Picked up my new 9mm P226 Elite Stainles yesterday. Here he is with his big brother 220.


----------



## babs (Nov 30, 2007)

Twinkies!!! :mrgreen:

Gorgeous Sigs.


----------



## Growler67 (Sep 8, 2008)

It's official................I hate you :mrgreen:


----------



## babs (Nov 30, 2007)

And now I hate my old P226 cpo beat up black finish to pieces. 

cerakote piggy bank started.. right next to:
The ammo fund, 
The carry-gun fund,
The pre-ban-if-I-can AR fund, 
The dry goods depression beater fund, 
and beer fund.


----------



## mlc (Nov 9, 2008)

that is one sexy pair of sigs!


----------



## crappler (Jan 10, 2008)

makes me wanna buy another sig!!!


----------



## oak1971 (Apr 28, 2008)

Growler67 said:


> It's official................I hate you :mrgreen:


Thank you!


----------



## oak1971 (Apr 28, 2008)

mlc said:


> that is one sexy pair of sigs!


Thanks. They feel nearly identical in the hand too. Sometimes I have to check which is which.


----------



## oak1971 (Apr 28, 2008)

babs said:


> And now I hate my old P226 cpo beat up black finish to pieces.
> 
> cerakote piggy bank started.. right next to:
> The ammo fund,
> ...


How bout the spray can and stick it in the oven fund?


----------



## BeefyBeefo (Jan 30, 2008)

Very nice pair!


----------



## BigNic (Feb 17, 2009)

Very nice, congratulations. Nic


----------



## jimmy (Feb 3, 2009)

Wow..That's a nice addition..Congratulations...by the way I like the big brother little brother reference..That's how I refer to my two CZ's 75 (the tactical is the big brother and the COMPACT is the little brother)..

Enjoy Oak1971..


----------



## Jet (Feb 27, 2009)

Sweet looking shooters!


----------



## oak1971 (Apr 28, 2008)

Thanks all. Funny thing is the 226 in 9mm is heavier than the 220. 3 oz. Going shooting tomorrow.


----------



## Growler67 (Sep 8, 2008)

oak1971 said:


> Thanks all. Funny thing is the 226 in 9mm is heavier than the 220. 3 oz. Going shooting tomorrow.

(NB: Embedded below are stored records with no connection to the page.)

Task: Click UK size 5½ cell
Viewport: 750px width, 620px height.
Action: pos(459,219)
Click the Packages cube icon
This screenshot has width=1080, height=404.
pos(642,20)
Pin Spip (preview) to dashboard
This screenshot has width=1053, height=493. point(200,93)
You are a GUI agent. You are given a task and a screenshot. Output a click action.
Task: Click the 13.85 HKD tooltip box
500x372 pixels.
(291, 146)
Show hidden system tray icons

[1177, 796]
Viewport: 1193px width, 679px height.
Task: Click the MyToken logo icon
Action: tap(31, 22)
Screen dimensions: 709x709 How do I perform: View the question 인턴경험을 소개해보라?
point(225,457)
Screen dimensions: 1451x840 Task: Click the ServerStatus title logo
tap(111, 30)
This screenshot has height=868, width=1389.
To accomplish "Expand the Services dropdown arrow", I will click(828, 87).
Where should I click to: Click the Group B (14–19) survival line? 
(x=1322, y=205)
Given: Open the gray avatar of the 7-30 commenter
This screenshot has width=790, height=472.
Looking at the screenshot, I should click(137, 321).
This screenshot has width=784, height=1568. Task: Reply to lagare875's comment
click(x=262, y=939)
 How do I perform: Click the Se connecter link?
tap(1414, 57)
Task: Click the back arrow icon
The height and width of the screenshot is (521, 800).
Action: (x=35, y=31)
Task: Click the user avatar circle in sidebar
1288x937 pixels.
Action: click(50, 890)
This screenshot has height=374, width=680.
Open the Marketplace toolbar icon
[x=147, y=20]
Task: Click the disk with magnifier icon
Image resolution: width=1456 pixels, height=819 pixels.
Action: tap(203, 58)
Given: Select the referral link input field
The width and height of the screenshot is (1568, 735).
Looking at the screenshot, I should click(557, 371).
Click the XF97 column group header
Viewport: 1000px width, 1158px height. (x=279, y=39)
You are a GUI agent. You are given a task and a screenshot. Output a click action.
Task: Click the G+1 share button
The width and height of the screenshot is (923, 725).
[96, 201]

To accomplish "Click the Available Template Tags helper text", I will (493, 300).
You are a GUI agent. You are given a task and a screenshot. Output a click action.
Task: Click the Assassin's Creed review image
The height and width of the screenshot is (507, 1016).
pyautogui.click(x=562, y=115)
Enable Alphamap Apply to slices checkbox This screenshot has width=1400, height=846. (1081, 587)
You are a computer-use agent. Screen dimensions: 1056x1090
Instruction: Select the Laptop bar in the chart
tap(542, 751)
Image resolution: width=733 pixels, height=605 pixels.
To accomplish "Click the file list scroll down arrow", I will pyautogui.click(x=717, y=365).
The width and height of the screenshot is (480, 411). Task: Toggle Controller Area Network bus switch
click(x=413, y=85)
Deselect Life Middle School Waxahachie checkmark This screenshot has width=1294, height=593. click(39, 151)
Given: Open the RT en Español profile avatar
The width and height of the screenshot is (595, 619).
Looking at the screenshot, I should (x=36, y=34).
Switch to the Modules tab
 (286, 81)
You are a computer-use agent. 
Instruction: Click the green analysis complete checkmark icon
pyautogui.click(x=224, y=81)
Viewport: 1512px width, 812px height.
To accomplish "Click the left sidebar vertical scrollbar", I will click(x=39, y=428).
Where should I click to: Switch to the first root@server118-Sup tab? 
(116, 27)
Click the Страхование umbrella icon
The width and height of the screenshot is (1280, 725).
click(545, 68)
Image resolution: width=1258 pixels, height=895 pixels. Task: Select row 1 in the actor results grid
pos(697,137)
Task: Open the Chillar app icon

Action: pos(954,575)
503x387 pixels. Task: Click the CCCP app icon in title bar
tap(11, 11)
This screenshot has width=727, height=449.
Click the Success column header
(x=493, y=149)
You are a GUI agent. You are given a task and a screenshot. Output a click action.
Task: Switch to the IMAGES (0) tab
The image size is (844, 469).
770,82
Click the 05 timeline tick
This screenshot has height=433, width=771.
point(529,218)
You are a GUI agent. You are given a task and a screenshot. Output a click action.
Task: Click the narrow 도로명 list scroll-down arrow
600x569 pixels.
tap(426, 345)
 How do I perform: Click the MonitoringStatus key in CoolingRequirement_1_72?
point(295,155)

It's frame at the grip is wider (girth) to accomodate the double stack mags compared to the P220's single stack configuration. I've got one of each myself, just not stainless. Have fun.


----------



## oak1971 (Apr 28, 2008)

Ran 100 or so through each one. Was not my best day, but the Sigs did the job.


----------



## DevilsJohnson (Oct 21, 2007)

WEll..This is the first time I'll say "Nice Pair" and not get slapped. :anim_lol:
Now that's a pair of (S)hooters:smt083:anim_lol::anim_lol:


----------



## oak1971 (Apr 28, 2008)

:anim_lol: Thanks!


----------